Did You Know You Did

I’m reading a basic college art history textbook. It’s full of interesting words that don’t make good sentences. A typical paragraph is one I only re-read a couple of times, but I’ve re-read a few whole pages like I have a new hobby.

Get glasses, Alice.

Either Christmas light season is under way or Pete needs his eyes checked. I’m betting on the lights.

Example: “[Some guy] was the architect on the [blah blah] temple, first to use [some damn thing] to [I give up, what?]. Never before had [architectural features] done [some remarkable crap we thought was invented in 1850, because we are slow children.]

It has crossed my mind that maybe I’m reading badly filled out Madlibs with gorgeous pictures.

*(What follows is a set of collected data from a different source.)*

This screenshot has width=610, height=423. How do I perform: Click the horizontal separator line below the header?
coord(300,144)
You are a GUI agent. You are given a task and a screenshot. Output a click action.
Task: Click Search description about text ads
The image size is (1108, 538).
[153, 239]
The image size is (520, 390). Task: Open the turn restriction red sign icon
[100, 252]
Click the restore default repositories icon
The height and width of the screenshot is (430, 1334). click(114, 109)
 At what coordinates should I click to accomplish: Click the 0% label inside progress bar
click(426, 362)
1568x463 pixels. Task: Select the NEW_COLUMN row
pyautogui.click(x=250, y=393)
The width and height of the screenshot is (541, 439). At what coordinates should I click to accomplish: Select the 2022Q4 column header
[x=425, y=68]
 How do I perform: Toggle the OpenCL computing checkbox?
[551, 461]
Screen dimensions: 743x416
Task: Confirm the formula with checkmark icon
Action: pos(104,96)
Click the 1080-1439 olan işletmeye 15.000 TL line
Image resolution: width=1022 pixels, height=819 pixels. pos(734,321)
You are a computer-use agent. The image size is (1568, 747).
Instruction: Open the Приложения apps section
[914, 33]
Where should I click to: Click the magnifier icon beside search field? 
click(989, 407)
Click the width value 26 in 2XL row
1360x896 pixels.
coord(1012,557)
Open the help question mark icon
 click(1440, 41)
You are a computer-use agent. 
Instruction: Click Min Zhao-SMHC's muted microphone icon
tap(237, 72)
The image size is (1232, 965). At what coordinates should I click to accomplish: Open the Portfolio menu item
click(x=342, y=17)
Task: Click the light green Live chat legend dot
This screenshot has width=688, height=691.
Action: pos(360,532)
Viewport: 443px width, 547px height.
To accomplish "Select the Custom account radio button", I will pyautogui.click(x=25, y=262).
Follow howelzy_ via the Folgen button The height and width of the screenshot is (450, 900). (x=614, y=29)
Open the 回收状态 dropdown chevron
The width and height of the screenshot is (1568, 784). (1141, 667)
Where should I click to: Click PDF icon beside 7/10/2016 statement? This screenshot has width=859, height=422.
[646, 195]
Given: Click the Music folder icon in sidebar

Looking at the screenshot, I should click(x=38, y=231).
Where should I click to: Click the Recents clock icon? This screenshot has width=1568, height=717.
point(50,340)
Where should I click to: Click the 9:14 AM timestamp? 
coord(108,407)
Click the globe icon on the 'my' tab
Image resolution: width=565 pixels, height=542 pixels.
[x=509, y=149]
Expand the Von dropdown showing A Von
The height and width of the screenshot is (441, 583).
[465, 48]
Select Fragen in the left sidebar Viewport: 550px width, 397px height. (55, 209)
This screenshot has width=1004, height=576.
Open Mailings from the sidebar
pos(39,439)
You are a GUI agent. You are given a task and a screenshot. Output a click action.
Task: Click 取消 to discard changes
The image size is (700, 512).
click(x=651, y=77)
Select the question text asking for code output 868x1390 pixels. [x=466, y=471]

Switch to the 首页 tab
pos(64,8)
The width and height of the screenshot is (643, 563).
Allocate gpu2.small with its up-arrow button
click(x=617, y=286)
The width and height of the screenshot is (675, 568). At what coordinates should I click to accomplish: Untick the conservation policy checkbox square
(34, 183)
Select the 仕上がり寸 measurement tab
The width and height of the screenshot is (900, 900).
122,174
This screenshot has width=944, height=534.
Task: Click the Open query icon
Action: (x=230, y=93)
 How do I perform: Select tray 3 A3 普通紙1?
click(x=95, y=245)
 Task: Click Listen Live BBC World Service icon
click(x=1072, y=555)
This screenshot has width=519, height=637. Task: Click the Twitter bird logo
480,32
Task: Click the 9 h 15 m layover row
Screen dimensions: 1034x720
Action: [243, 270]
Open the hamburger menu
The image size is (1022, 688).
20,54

The Docks Are All Swarming

Unabashed eavesdropping! Unabashed!

Siobhan’s laid up in the local hospital. Pete had errands to run and hates hospitals, so he dropped me off, barely slowing the car enough for me to make a heroic leap. I brought her coffee and flirted with the occupational therapist. Afterward, Pete and I got to have lunch together like two people who do that. At the next table, a man I couldn’t see told his companions about the time his house was burglarized. “It was a long time ago,” he said.

They're talking about me. I just know it.


He and his wife were upstairs when someone broke in and they caught him. The burglar got away.

“Did you ever get your property back?” a voice asked.

“No, he didn’t get much. A computer, part of my wallet, some credit cards. I didn’t get that back.”

But the story took a remarkable turn: the burglar came back the next night. The man’s wife was folding laundry and saw the burglar trying to get break in, right in front of her. They called the police and the burglar was arrested. He did five years.

I dig the fringe.

Come here often, sailor?


I’m thinking the burglar could’ve benefitted from some vocational training. Obviously, he was really bad at crime. And locksmithing. Perhaps he could have become a fine plumber.